◆ Required task:
Write out each line of the records below verbatim, omitting the pictures.

(Word and element location records)
(begin)
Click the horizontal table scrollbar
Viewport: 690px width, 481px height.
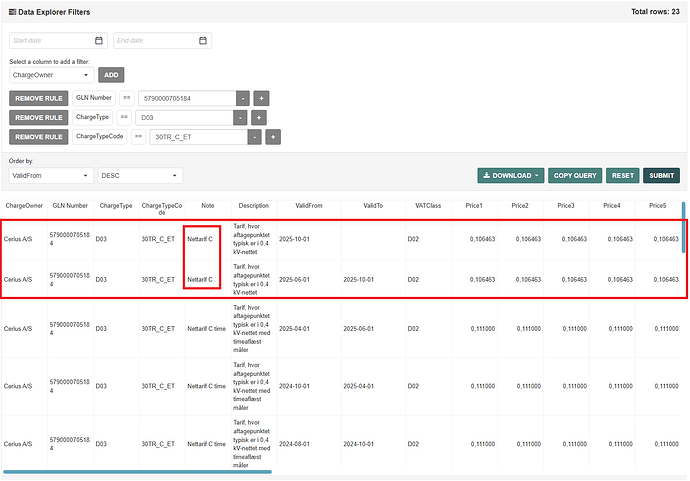coord(137,471)
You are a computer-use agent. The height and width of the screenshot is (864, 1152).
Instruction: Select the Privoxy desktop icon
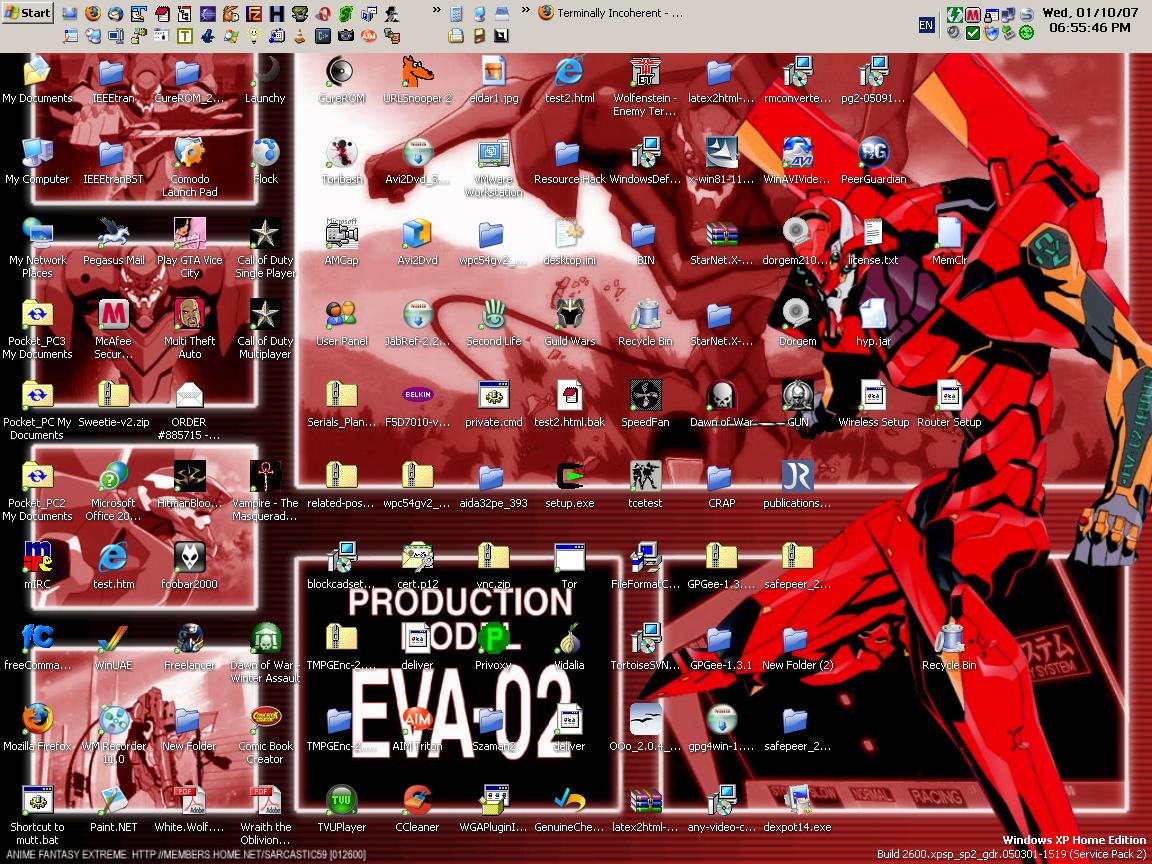(x=493, y=638)

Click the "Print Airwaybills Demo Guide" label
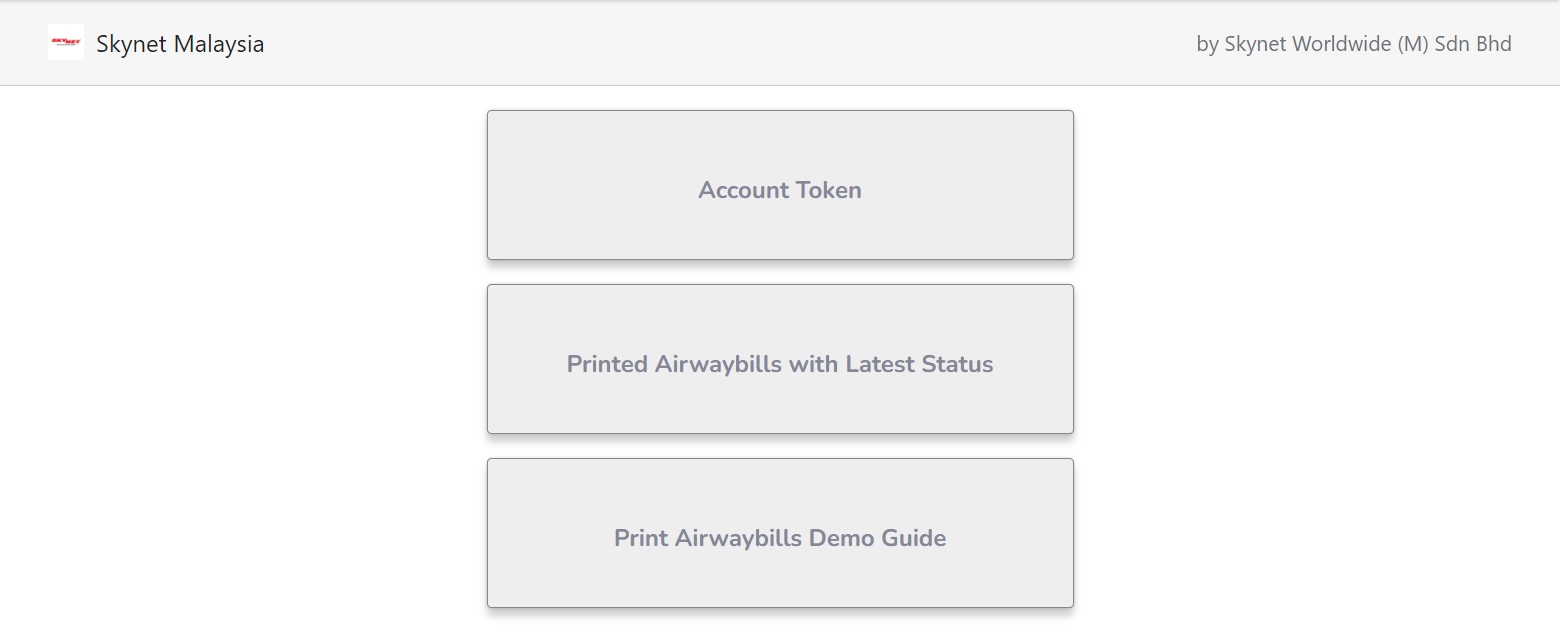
(end)
◆ In response:
Click the horizontal table scrollbar
Viewport: 690px width, 481px height.
coord(137,471)
You are a computer-use agent. The height and width of the screenshot is (864, 1152).
Instruction: Select the Privoxy desktop icon
(x=493, y=638)

Click the "Print Airwaybills Demo Guide" label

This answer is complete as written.